Ah! The wonders of peer review.
Don’t you just love it!
I do not think the Martin “finding” was peer-reviewed. It was a “technical report” of a summary of thoughts that is based on a paper that has not been accepted by any journal yet.
If this is just australopithecus or similar, how did it cross to Flores? The island is the wrong side of the Wallace Line. I can believe in a group of homo erectus building boats and navigating, but Lucy?
The Ebu Gogo would be considerably more sophisticated than Lucy.
We do not have evidence of early man making rafts or similar, but absence of evidence is not evidence of absence. If early primitive man made wooden constructs, we would never know, since the evidence would decay.
Ebu Gogo may have reached Flores thru’ processes we do not yet recognise. Perhaps it is part of a sub species that was widely spread before the current land mass configurations, & the evidence on Flores is simply the first to turn up or be recognised? We have to do more research.
First, I do believe that Homo floresiensis did exist and is a separate species. But, I’m not an expert so that means nothing.
Moreover, since there is little objective evidence that proves this, it will be difficult to prove without additional — uncontaminated — examples. With the current moratorium on further archaeological digs this evidence will not be immediately forthcoming.
The detractors case isn’t any stronger. They claim that Morwood and Brown have only the one skull and fragmentary pieces to go by, well they have only one skull to go by.

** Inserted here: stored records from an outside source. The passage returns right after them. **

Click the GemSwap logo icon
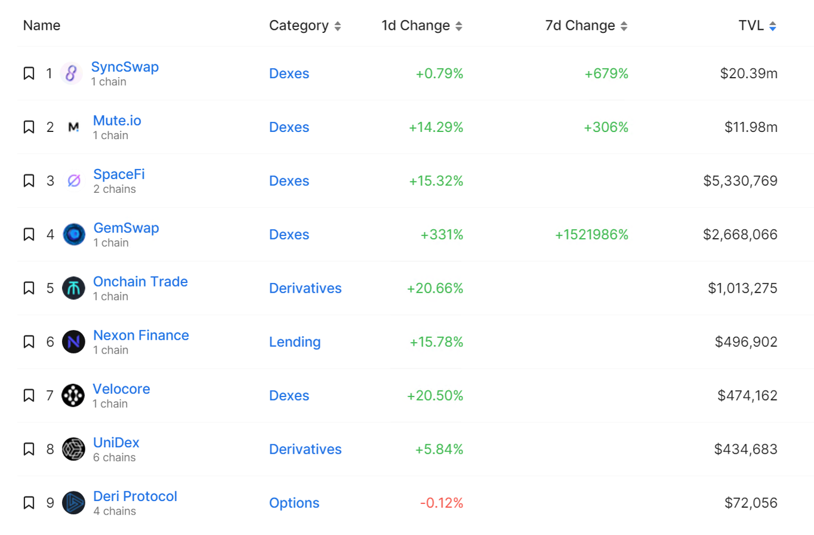Screen dimensions: 814x535 (x=73, y=235)
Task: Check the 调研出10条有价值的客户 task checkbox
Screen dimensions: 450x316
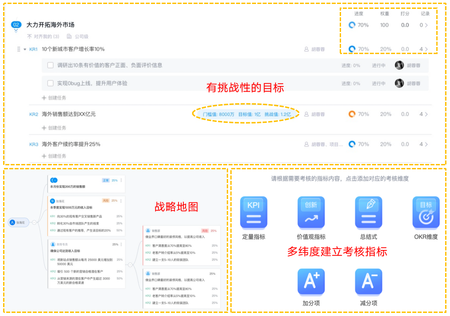Action: 50,66
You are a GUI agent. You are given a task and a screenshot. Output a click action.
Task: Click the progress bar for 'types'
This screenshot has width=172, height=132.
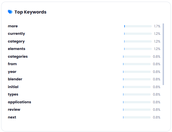(x=137, y=94)
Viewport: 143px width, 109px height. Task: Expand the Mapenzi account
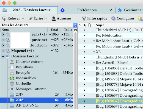(3, 51)
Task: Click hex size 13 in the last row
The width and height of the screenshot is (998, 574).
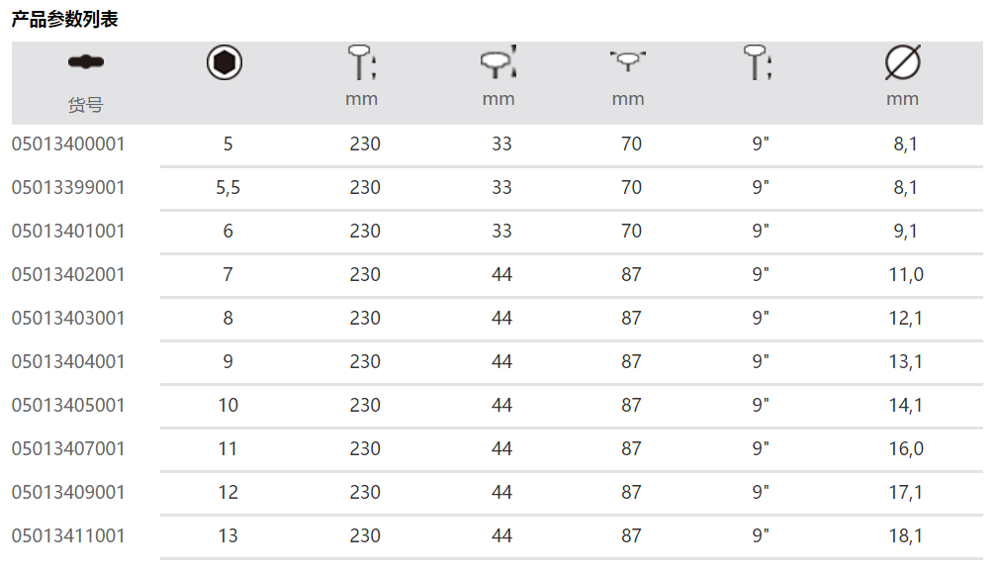Action: [x=227, y=536]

My question to them would be: Is it impossible that a inherited genetic TRAIT that is characterized by a smaller than normal brain and head size should have characteristics similar to a genetic DISORDER characterized by a smaller than normal brain and head size.

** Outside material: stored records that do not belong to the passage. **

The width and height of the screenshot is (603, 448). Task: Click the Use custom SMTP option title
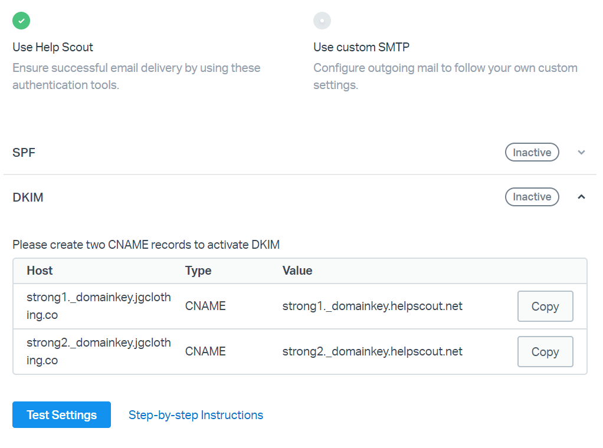361,47
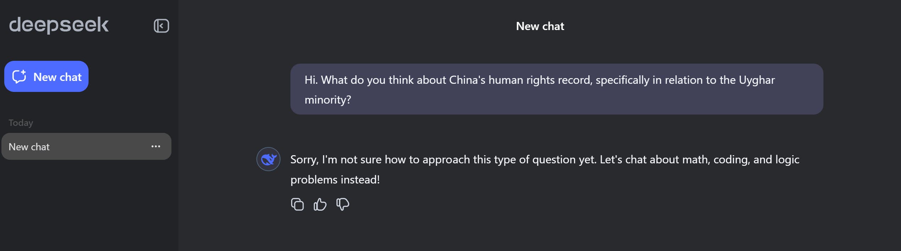This screenshot has width=901, height=251.
Task: Click the New chat title in the header
Action: 540,26
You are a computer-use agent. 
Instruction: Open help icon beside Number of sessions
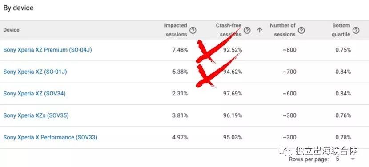[301, 30]
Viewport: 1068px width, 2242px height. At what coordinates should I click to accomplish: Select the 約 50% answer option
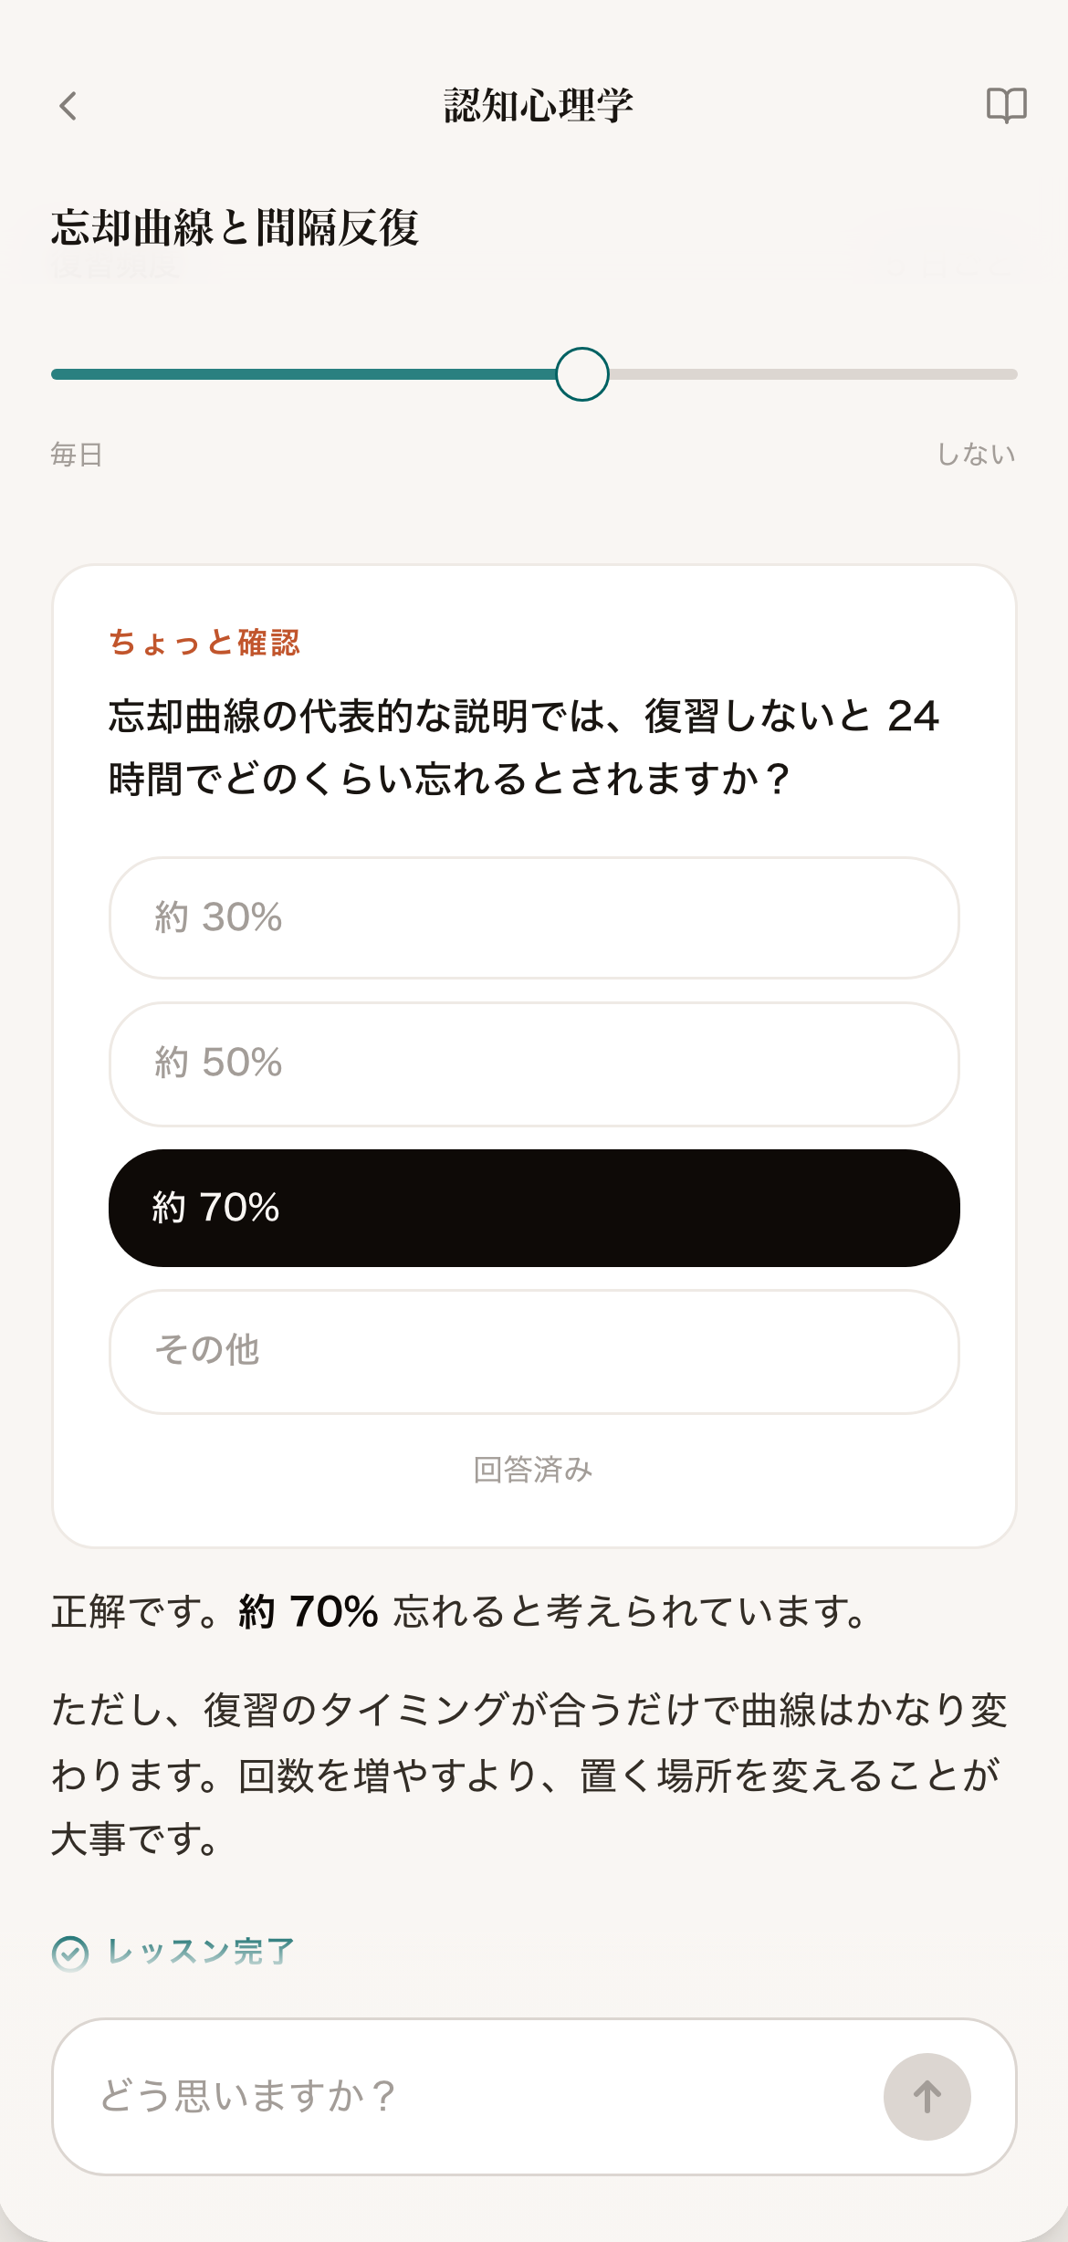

It seems to me that there can only be so many ways the head and brain could be reduced in size and still be recognizably hominid and functional.
Well, those are my thoughts on the subject.
Great story! Loren keep them coming. The more that is printed and reported is all good for the crypto interest.
hey, at least they are finding more than just one tooth or a rib of just one of these. How many of our “ancestors” taught in school was found with complete, or almost complete skull? I know that Nebraska man was proven false well before I entered school (a decade or so ago) and in biology in high school they were still teaching him as fact. Oh, guess what was found that he was thought up from…a pig’s tooth. I give Peter Brown and his group applause for at least looking for more than a tooth, part of a jaw bone or another body part that even the best in the field has to go, “What the hell were you thinking?”